Your assignment:
Your answer must be the exact lines from the one holding "You are a computer-use agent. 2560x1440" through the final line of the records below, both included, and nothing more.

[Saved entries]
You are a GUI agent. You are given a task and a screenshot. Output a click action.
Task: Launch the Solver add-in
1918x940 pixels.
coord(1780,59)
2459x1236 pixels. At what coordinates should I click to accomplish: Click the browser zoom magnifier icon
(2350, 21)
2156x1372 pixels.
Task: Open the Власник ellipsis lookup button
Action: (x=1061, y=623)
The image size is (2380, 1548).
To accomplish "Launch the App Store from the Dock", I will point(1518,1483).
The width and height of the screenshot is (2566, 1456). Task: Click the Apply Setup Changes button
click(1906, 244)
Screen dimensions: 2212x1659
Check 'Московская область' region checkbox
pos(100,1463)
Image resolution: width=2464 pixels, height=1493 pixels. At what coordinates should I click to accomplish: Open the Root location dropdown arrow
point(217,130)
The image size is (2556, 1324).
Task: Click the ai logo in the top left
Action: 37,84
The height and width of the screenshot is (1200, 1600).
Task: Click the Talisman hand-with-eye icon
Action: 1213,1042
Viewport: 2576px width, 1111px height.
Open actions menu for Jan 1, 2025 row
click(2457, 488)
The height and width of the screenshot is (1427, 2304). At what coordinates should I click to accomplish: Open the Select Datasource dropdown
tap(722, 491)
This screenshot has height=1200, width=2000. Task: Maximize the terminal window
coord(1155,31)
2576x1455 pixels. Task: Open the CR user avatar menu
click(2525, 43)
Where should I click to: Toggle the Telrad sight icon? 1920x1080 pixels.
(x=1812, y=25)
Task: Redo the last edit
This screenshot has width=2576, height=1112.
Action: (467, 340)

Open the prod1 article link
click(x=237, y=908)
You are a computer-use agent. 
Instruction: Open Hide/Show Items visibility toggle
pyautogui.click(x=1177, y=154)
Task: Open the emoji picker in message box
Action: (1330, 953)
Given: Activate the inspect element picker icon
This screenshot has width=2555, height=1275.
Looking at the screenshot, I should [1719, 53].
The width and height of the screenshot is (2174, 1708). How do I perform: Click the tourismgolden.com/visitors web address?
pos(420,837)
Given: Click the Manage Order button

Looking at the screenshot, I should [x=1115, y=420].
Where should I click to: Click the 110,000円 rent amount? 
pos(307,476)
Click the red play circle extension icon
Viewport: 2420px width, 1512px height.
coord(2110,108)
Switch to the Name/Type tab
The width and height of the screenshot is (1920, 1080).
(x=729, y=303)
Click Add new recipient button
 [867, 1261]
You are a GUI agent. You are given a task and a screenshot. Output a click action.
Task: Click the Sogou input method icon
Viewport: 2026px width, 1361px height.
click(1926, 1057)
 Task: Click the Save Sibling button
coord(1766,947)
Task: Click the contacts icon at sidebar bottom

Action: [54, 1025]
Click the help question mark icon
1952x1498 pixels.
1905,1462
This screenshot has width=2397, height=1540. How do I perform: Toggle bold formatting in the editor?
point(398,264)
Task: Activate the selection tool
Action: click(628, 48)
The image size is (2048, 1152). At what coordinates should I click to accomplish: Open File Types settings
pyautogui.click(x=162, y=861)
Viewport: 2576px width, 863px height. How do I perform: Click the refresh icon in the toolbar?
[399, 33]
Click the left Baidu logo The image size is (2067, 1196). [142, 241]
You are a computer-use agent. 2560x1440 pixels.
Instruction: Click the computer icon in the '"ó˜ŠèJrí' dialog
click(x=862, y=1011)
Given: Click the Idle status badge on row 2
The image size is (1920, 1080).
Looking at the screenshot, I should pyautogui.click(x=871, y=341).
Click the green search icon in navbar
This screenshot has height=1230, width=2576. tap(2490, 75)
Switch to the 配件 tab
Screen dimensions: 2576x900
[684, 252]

Solution:
You are a computer-use agent. 2560x1440 pixels.
Instruction: Click the computer icon in the '"ó˜ŠèJrí' dialog
click(x=862, y=1011)
Given: Click the Idle status badge on row 2
The image size is (1920, 1080).
Looking at the screenshot, I should pyautogui.click(x=871, y=341).
Click the green search icon in navbar
This screenshot has height=1230, width=2576. tap(2490, 75)
Switch to the 配件 tab
Screen dimensions: 2576x900
[684, 252]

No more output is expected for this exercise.